Silica-rich deposits and hydrated minerals at Gusev Crater, Mars: Vis-NIR spectral characterization and regional mapping
Rice, MS and Bell III, JF and Cloutis, EA and Wang, A and Ruff, SW and Craig, MA and Bailey, DT and Johnson, JR and de Souza Jr, PA and Farrand, WH, Silica-rich deposits and hydrated minerals at Gusev Crater, Mars: Vis-NIR spectral characterization and regional mapping, Icarus (San Diego): International Journal of Solar System Studies, 205, (2) pp. 375-395. ISSN 0019-1035 (2009) [Refereed Article]
The Mars Exploration Rover (MER) Spirit has discovered surprisingly high concentrations of amorphous silica in soil and nodular outcrops in the Inner Basin of the Columbia Hills. In Pancam multispectral obser- vations, we find that an absorption feature at the longest Pancam wavelength (1009 nm) appears to be characteristic of these silica-rich materials; however, spectral analyses of amorphous silica suggest that the 1009 nm spectral feature is not a direct reflection of their silica-rich nature.
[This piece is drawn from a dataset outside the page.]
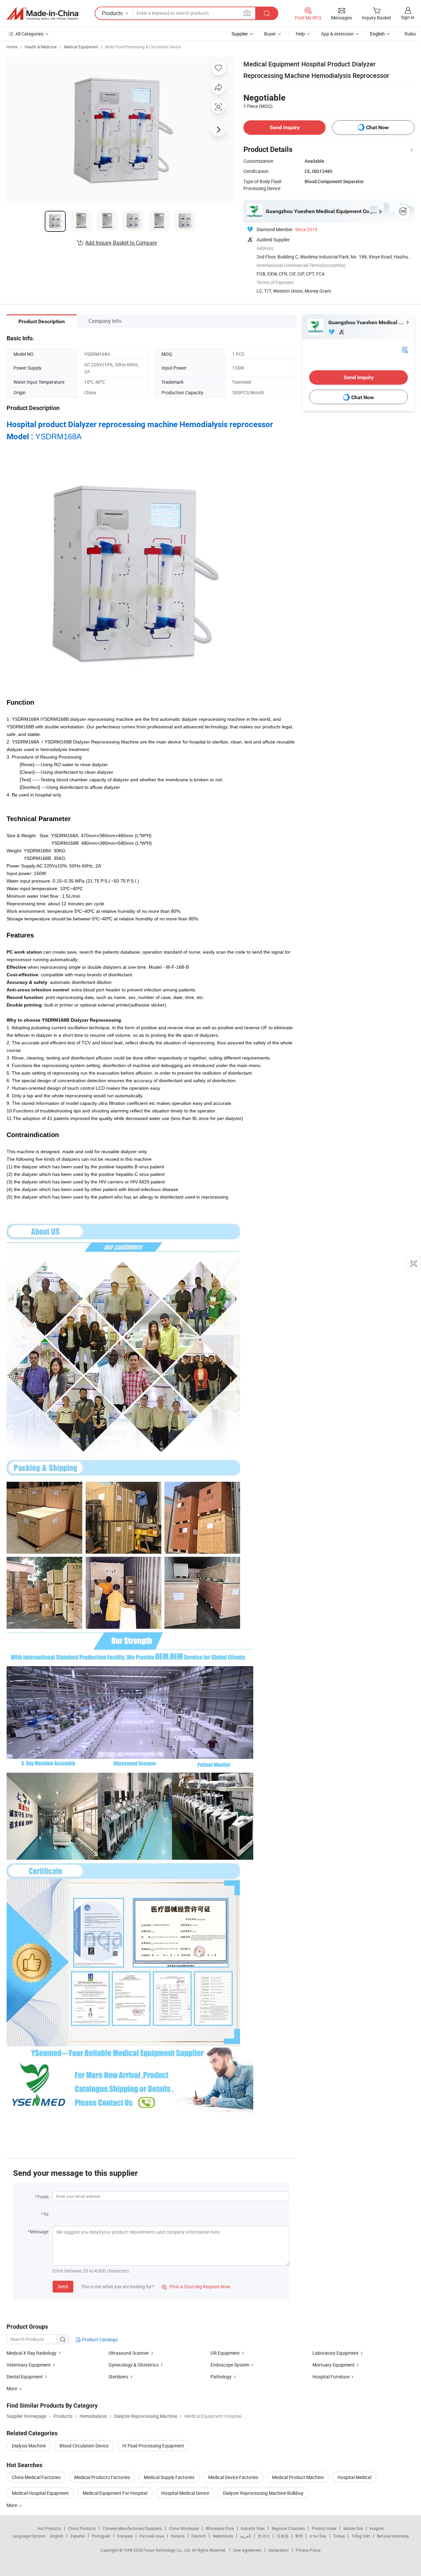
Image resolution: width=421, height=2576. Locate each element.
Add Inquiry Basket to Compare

Based on comparisons with spectral databases, we hypothesize that the presence of H2O or OH, either free (as water ice), adsorbed or bound in a mineral structure, is responsible for the spectral feature observed by Pancam. The Gertrude Weise soil, which is nearly pure opaline silica, may have adsorbed water cold-trapped on mineral grains. The origin of the 1009 nm Pancam feature observed in the silica-rich nodular outcrops may result from the presence of additional hydrated minerals (specific sulfates, halides, chlorides, sodium silicates, carbonates or borates). Using the 1009 nm feature with other spectral parameters as a ‘‘hydra- tion signature" we have mapped the occurrence of hydrated materials along the extent of Spirit’s traverse across the Columbia Hills from West Spur to Home Plate (sols 155–1696). We have also mapped this hydration signature across large panoramic images to understand the regional distribution of materials that are spectrally similar to the silica-rich soil and nodular outcrops. Our results suggest that hydrated materials are common in the Columbia Hills.